相変わらず帰る手立ては見つからないが、私自身の適応能力がMAXで働いたらしく、少しずつではあるがこの時代に慣れてきた。
「おう!由香!!庭掃除とは精がでるな!結構結構!!」
…まぁ、若干慣れない『人』もいるんだけどね。
「芹沢さんは?また島原ですか」
「阿呆!いつもいつもわしが島原に行ってると思うなよ!!」
いや、行ってるじゃん。
昨日も一昨日も行ってたの、私は知ってるんだぜ?
「また入隊希望者が来てるからな!!今から道場で沖田が手合わせするのを見にいくんだ!!」
「総司くんが?」
いやはや総司くんが手合わせなんて珍しい。
最近、屯所には壬生浪士組に入隊したいという人があとをたたない。
入隊希望者は一応剣の腕を見るため、井上さんや山南さんなどが手合わせをする。
それを見て近藤さんなり歳さんなりがその人の入隊を決めているみたいだった。
でも…
今日は総司くんが手合わせするなんて……
相手の人はよほど強いのだろうか。
…だって総司くん、あんなにかわいい顔してめちゃくちゃ強いんだよ!
初めて彼が剣を握ったのを見た時。

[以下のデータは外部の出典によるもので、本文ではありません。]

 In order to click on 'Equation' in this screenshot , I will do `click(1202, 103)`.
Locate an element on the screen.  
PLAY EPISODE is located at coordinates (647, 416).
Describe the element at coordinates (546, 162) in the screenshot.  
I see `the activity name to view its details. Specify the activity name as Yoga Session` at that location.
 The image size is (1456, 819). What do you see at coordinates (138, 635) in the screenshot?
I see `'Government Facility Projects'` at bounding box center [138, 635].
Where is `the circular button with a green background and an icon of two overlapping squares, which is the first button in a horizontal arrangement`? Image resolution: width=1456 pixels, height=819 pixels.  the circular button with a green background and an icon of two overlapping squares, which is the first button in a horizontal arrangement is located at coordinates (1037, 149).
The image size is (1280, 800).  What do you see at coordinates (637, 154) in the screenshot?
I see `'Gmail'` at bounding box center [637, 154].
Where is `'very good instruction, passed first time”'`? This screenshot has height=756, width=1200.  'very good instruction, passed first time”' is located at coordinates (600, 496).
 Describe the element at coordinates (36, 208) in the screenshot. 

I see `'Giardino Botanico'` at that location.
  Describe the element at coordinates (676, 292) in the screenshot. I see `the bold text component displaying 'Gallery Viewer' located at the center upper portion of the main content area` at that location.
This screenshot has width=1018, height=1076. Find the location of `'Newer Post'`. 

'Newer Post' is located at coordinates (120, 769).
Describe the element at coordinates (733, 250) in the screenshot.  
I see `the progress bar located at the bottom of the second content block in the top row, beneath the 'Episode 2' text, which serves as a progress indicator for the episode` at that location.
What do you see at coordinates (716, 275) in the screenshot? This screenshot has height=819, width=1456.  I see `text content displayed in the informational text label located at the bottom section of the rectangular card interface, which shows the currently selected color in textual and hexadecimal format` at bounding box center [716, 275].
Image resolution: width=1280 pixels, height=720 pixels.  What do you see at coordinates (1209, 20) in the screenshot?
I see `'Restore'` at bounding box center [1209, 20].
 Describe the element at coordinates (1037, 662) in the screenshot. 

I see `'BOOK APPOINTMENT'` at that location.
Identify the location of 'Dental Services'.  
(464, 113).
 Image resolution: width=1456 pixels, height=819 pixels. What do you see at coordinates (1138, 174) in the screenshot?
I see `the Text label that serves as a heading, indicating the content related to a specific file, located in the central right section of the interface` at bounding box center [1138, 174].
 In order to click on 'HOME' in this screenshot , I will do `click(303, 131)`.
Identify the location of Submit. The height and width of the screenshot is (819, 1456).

と言っても壬生寺の境内で竹刀だったけど。
一瞬にして場の雰囲気が変わったのがこの私でもわかった。
殺気。
というものはああいうことをいうのだろう。
少しでも動けば殺られる―…
それから私は極力総司くんを怒らせないようにしてます、はい。
「お前も見に行くか!?」
「…行きます!」
私は怖いもの見たさで、一度握った箒をほっぽりだし芹沢さんのあとをついて道場へと向かった。